TASK DETAILS — Show every line from the entries that follow which holds the word "computer".

[Stored data]
- - - -

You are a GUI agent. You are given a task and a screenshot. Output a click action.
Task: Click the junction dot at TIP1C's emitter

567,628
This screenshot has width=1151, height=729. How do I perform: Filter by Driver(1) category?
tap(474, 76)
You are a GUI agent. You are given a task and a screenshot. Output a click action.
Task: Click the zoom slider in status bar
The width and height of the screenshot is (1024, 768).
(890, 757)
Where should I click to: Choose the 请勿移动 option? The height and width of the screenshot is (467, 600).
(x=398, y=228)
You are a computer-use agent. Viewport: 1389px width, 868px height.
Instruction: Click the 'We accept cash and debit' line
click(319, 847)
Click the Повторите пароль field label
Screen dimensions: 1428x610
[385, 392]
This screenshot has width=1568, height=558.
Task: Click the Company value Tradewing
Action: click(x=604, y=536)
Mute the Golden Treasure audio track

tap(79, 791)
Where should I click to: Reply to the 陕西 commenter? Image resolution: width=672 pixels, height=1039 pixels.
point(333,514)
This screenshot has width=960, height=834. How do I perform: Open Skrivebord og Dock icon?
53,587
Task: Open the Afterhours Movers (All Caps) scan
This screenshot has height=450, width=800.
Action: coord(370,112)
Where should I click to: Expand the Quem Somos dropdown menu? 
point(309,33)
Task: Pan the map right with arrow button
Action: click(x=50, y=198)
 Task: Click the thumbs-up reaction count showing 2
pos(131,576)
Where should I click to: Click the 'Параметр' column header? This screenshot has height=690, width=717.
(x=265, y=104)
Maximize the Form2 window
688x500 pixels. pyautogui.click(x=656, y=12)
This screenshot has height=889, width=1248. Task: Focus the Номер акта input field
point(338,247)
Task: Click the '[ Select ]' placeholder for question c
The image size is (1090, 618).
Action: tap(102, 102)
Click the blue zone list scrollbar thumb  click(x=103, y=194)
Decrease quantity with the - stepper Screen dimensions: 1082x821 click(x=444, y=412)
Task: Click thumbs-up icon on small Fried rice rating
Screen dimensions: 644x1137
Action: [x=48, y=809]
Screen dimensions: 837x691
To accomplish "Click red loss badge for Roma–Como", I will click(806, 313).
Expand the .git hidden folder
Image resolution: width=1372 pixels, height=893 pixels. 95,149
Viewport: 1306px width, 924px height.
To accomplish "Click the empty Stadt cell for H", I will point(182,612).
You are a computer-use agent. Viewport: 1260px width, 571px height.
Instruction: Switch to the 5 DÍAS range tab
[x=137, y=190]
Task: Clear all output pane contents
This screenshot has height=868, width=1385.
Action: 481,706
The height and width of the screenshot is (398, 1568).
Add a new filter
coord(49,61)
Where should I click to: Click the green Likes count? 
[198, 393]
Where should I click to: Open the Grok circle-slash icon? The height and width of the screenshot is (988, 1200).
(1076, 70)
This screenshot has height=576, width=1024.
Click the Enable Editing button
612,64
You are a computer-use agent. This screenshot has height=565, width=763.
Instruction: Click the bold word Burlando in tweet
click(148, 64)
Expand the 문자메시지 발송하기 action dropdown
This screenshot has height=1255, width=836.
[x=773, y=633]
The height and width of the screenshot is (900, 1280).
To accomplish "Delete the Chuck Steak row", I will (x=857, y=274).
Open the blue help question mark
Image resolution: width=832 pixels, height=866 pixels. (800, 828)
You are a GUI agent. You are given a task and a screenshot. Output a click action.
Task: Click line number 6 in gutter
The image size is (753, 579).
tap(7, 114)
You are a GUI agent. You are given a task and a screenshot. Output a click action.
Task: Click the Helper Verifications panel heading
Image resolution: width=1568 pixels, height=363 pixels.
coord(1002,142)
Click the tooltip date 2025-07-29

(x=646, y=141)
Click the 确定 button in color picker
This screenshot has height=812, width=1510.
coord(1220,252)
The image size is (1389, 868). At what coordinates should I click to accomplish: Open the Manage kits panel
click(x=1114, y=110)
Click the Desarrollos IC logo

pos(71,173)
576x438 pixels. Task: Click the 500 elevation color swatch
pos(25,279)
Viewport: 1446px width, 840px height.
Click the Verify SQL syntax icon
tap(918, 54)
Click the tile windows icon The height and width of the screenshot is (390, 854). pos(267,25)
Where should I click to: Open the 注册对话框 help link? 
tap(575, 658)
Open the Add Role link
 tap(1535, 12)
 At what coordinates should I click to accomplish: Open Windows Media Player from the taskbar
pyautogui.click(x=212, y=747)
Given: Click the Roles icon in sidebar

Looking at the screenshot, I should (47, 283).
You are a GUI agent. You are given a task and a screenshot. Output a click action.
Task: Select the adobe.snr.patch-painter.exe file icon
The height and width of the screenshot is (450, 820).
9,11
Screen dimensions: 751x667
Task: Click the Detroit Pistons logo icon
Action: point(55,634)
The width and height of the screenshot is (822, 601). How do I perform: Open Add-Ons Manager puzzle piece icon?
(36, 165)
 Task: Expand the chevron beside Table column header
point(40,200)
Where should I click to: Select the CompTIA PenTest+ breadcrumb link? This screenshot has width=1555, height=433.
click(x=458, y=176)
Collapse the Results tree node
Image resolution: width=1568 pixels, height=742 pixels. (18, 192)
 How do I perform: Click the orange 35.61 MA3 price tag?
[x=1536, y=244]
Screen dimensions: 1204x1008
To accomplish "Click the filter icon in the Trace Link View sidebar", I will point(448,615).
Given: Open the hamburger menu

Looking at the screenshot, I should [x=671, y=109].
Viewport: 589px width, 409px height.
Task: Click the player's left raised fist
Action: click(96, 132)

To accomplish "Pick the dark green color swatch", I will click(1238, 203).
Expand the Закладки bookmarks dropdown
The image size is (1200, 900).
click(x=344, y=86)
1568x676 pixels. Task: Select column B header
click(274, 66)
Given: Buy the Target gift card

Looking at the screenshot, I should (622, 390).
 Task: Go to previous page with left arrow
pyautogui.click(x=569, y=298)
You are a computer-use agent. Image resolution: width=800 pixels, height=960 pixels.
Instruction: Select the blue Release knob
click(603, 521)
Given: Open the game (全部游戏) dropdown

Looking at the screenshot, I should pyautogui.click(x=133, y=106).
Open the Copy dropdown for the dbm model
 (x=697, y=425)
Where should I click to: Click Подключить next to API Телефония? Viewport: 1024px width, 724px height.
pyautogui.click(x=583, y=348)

- - - -

REPLY TO THE EXERCISE —
You are a computer-use agent. Viewport: 1389px width, 868px height.
You are a computer-use agent. Viewport: 1260px width, 571px height.
You are a computer-use agent. This screenshot has height=565, width=763.
You are a computer-use agent. Image resolution: width=800 pixels, height=960 pixels.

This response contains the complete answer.